GSK Heritage archivist Jill Moretto made such a find when looking through boxes containing bound copies of letters written by company owners. One of the so-called letter books was smaller than the others and had a different leather cover. And the curious label on its spine seemed out of place: “African Correspondence.”
“What’s this?’ Moretto recalls wondering as she stood alone in the archive space in North Mymms. “This is different.”
It didn’t take long for her to figure out the book belonged to GSK heritage company founder William Allen, a devout Quaker and ardent opponent of slavery whose writing had long been of interest to researchers and academics.
Allen, of Allen and Hanburys, was born in 1770 and joined the company as a clerk in 1792, rising in the span of five years to become owner and managing partner.

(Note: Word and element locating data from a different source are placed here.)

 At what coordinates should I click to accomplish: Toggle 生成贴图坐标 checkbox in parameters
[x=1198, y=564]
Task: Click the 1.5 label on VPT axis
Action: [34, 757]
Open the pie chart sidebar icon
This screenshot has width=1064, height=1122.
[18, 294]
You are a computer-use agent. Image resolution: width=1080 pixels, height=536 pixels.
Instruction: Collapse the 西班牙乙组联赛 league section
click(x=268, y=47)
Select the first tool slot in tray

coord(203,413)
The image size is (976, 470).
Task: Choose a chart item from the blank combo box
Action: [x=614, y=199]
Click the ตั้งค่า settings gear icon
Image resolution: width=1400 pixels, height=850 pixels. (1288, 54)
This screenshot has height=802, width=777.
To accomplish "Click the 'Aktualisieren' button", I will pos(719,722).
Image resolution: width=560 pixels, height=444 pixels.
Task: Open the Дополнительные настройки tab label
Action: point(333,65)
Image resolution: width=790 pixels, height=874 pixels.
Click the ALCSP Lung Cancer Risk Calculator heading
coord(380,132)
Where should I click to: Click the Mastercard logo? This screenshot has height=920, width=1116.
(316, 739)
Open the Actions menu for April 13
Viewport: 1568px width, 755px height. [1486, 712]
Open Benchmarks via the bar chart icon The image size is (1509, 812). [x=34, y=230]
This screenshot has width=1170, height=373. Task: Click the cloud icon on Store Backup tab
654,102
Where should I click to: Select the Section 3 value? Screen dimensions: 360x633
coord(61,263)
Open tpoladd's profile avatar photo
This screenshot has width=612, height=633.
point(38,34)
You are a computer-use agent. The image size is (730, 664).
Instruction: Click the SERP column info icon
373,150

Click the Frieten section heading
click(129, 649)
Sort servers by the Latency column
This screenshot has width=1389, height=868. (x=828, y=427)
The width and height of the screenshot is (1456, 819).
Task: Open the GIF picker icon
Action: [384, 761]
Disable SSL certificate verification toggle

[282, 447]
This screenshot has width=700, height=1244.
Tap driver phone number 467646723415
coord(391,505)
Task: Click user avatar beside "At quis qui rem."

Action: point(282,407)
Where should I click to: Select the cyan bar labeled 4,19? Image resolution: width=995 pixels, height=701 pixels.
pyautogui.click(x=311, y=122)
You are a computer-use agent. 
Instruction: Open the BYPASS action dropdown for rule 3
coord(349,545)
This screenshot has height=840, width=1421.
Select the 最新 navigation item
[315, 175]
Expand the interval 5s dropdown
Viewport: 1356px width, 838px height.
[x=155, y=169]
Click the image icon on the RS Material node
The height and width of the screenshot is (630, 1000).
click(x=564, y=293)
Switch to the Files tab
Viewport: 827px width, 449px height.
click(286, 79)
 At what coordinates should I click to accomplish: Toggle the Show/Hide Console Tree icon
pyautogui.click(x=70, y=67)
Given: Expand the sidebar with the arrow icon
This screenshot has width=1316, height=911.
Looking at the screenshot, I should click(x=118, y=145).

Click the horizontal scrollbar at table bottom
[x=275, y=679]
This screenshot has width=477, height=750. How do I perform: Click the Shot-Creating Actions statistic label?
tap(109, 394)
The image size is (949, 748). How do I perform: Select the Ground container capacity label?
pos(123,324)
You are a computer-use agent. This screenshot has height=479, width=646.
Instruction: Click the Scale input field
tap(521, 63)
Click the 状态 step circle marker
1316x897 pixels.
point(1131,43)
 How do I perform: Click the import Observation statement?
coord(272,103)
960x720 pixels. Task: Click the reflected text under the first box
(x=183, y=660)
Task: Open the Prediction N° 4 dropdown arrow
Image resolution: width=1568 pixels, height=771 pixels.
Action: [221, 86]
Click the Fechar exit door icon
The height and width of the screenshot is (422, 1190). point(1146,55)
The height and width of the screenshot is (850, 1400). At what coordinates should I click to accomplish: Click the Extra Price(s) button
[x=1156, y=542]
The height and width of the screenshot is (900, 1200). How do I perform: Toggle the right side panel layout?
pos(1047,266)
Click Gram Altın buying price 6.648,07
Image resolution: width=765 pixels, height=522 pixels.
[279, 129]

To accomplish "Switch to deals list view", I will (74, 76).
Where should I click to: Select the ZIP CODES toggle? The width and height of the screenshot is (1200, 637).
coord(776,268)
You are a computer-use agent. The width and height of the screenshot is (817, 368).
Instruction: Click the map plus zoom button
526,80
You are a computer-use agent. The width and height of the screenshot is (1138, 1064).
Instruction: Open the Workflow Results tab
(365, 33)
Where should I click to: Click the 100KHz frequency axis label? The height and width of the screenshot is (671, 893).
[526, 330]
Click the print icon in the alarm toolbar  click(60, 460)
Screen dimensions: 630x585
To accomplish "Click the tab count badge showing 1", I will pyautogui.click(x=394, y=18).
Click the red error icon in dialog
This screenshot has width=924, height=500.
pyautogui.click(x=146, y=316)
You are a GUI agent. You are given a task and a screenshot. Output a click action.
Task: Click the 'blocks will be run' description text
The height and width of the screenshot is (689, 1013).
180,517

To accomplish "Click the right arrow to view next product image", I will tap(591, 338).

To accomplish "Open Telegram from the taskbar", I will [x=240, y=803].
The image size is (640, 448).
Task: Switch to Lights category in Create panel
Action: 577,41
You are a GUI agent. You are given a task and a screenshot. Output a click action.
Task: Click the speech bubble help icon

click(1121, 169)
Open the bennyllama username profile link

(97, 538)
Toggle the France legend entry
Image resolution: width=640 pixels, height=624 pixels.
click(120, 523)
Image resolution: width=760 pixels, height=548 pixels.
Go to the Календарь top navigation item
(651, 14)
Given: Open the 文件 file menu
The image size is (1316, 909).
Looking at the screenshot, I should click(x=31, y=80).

The book Moretto found contains his correspondence with people including Paul Cuffee, a well-known African American abolitionist and son of a freed slave. Cuffee was a leader in the movement to colonize freed slaves in Sierra Leone, using his personal wealth and ships to visit and transport colonists to Africa.
It also contains letters to and from first generation free African American John Kizell, who acted as an intermediary between the British colonial government and the people of his native island Sherbro, off the coast of Sierra Leone. Kizell would later be part of a group that colonized the land that became Liberia.
Until Moretto stumbled upon it, the book was thought to be lost and researchers could only view photocopies made years earlier. She knew the book’s importance transcended the history of the company and could inform scholars in the U.S. Working with her counterpart in GSK’s US Heritage Archives, it became clear that donating the book to the museum made perfect sense.
The book was carried by hand aboard a flight from the U.K. to the U.S. and, in May, hand-couriered by Smithsonian curator Nancy Bercaw from North Carolina to the National Museum of African American History and Culture, of which GSK was a founding donor.
The letters “provide an opening for future research into the diversity, breadth, and internationalism of American black abolitionists,” Bercaw said in an appraisal of the book. The museum’s abolitionist collection up to then had focused on how the cause was marketed through materials and news print, but the letters “provide a means to explore the intricate politics necessary to create mass movements,” she said.
Moretto, who has been pouring through GSK’s history since joining the company in 2013, said she knows her discovery “is so important to so many people.”